■ Prompt: Omitting all pictures, print the lines of the listing from the one containing "The height and width of the screenshot is (493, 750)." through the final line, both ends included, with no other text.

■ Data for review:
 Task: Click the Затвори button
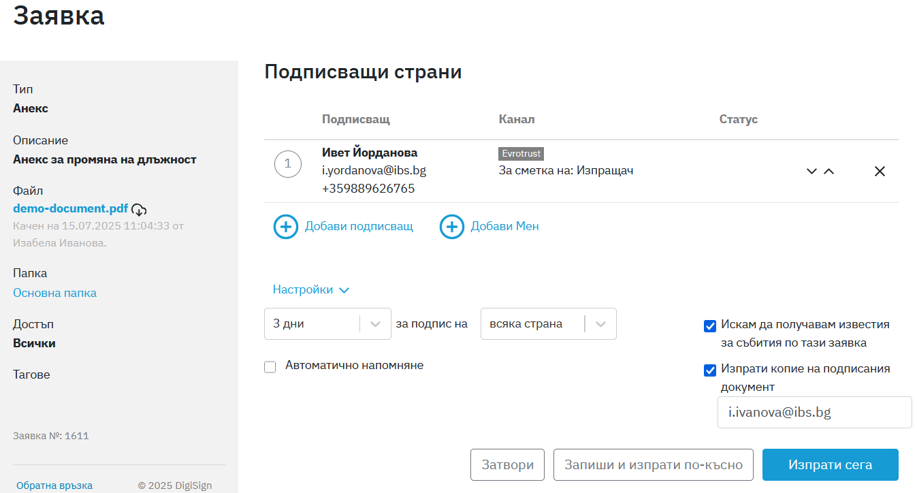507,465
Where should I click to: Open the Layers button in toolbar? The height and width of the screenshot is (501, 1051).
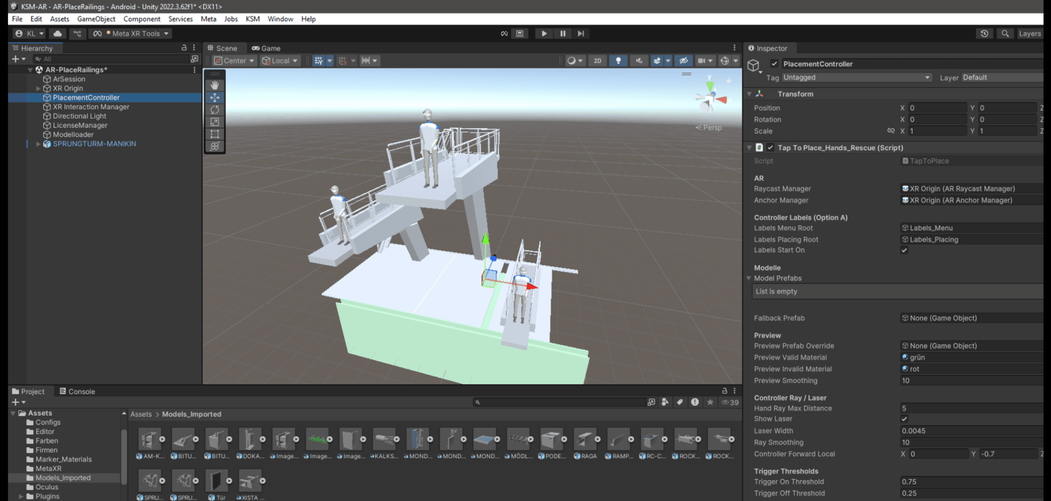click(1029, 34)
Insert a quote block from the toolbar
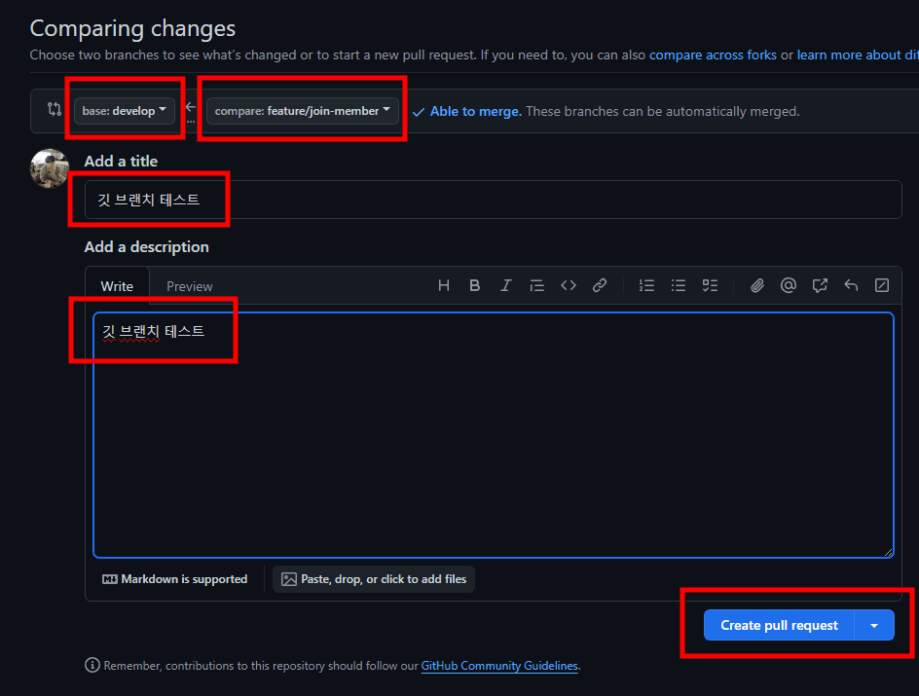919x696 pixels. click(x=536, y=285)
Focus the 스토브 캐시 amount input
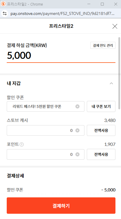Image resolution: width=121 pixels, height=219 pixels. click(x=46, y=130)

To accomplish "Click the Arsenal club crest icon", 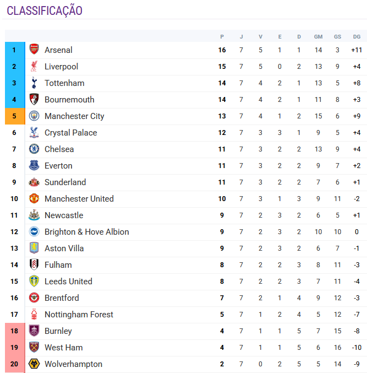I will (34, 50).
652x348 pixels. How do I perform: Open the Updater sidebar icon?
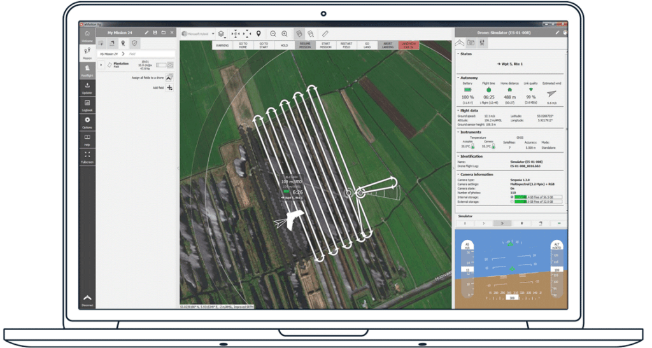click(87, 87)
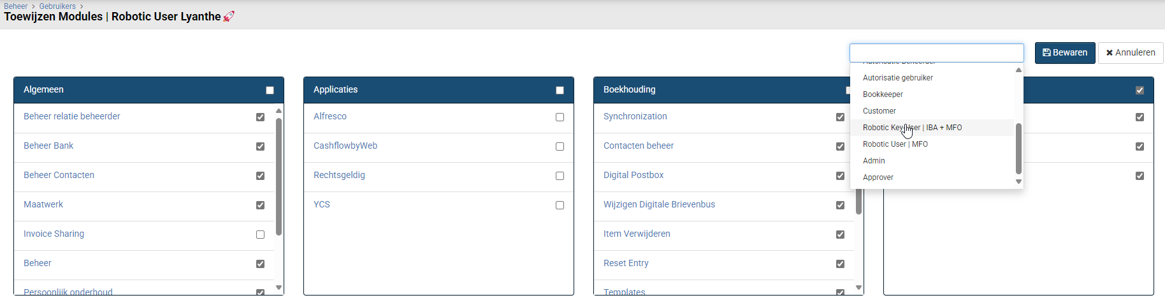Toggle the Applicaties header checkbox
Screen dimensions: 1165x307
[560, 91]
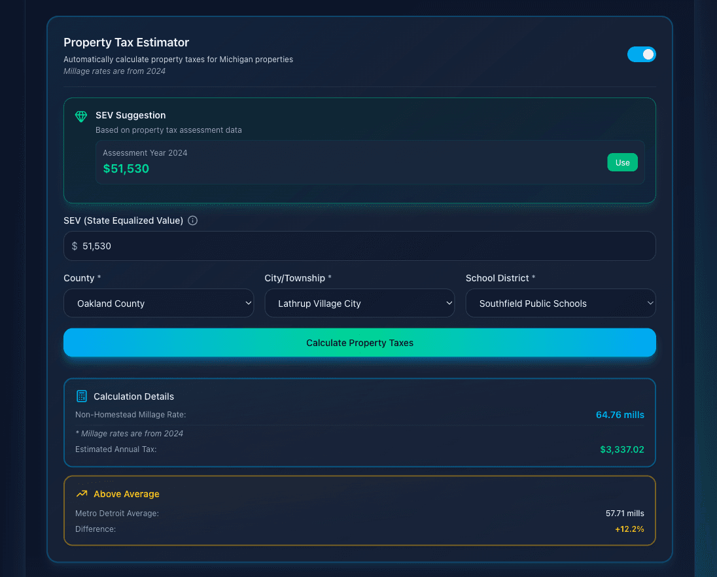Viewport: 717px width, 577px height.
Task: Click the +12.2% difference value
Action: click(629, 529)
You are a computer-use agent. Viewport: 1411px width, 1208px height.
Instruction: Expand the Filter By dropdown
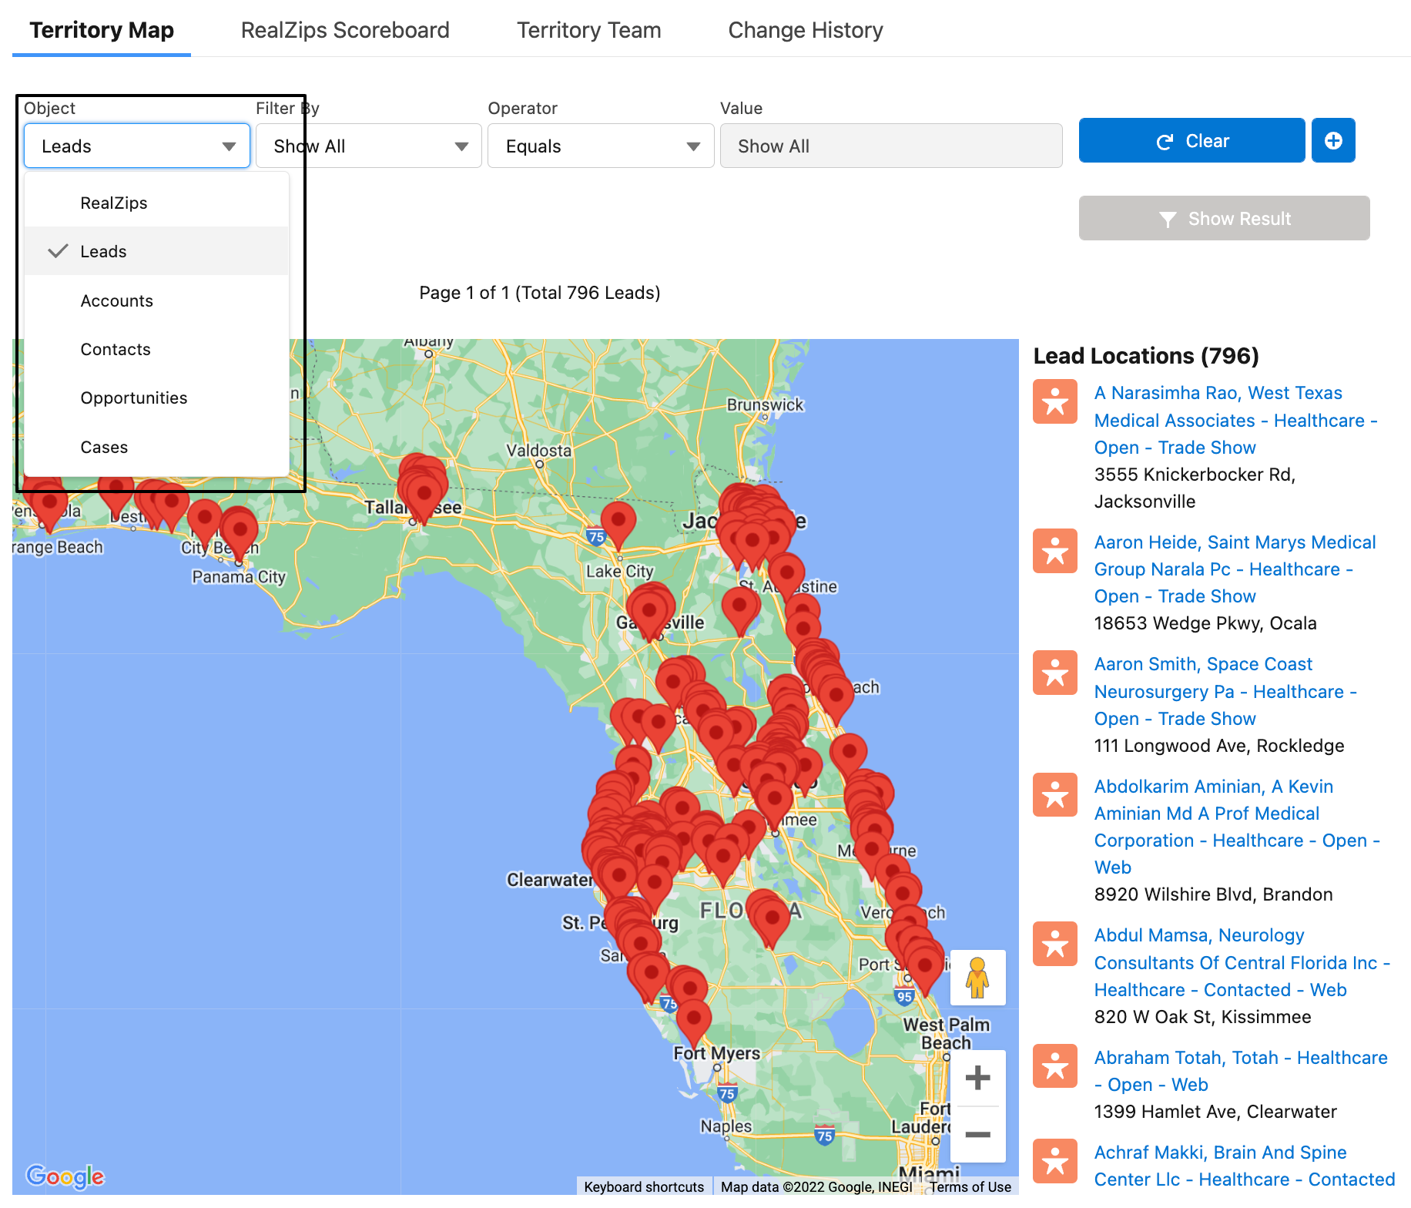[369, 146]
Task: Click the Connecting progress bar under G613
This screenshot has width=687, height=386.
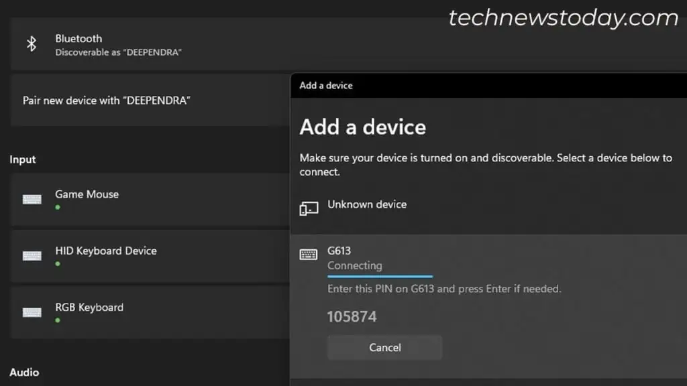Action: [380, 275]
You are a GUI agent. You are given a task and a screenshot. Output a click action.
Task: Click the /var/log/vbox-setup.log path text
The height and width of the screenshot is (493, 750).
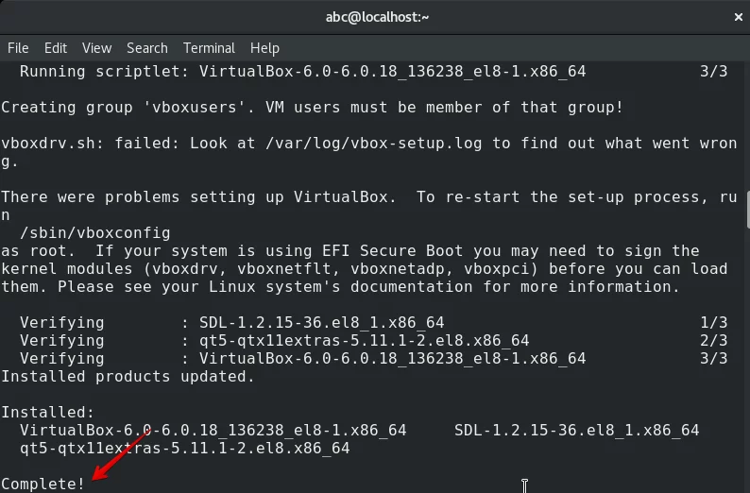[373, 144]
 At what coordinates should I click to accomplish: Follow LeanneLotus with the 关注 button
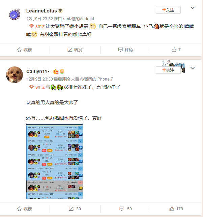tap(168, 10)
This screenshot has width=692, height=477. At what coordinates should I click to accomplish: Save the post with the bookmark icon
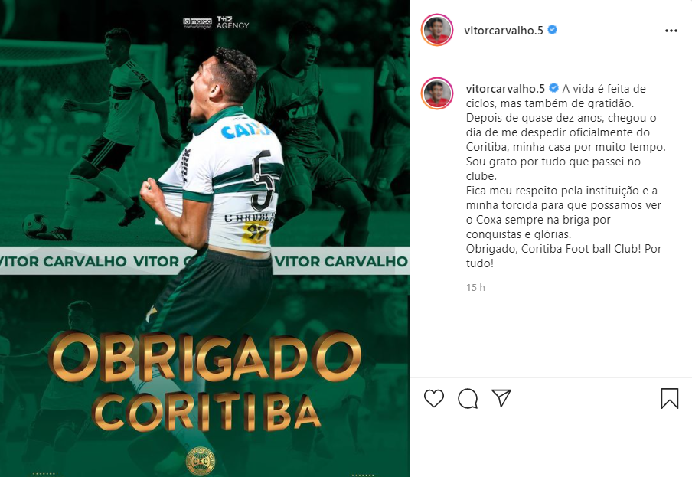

■ Solution to this problem:
The height and width of the screenshot is (493, 750).
[373, 144]
 At what coordinates should I click to accomplish: Follow LeanneLotus with the 关注 button
tap(168, 10)
This screenshot has width=692, height=477. At what coordinates should I click to accomplish: Save the post with the bookmark icon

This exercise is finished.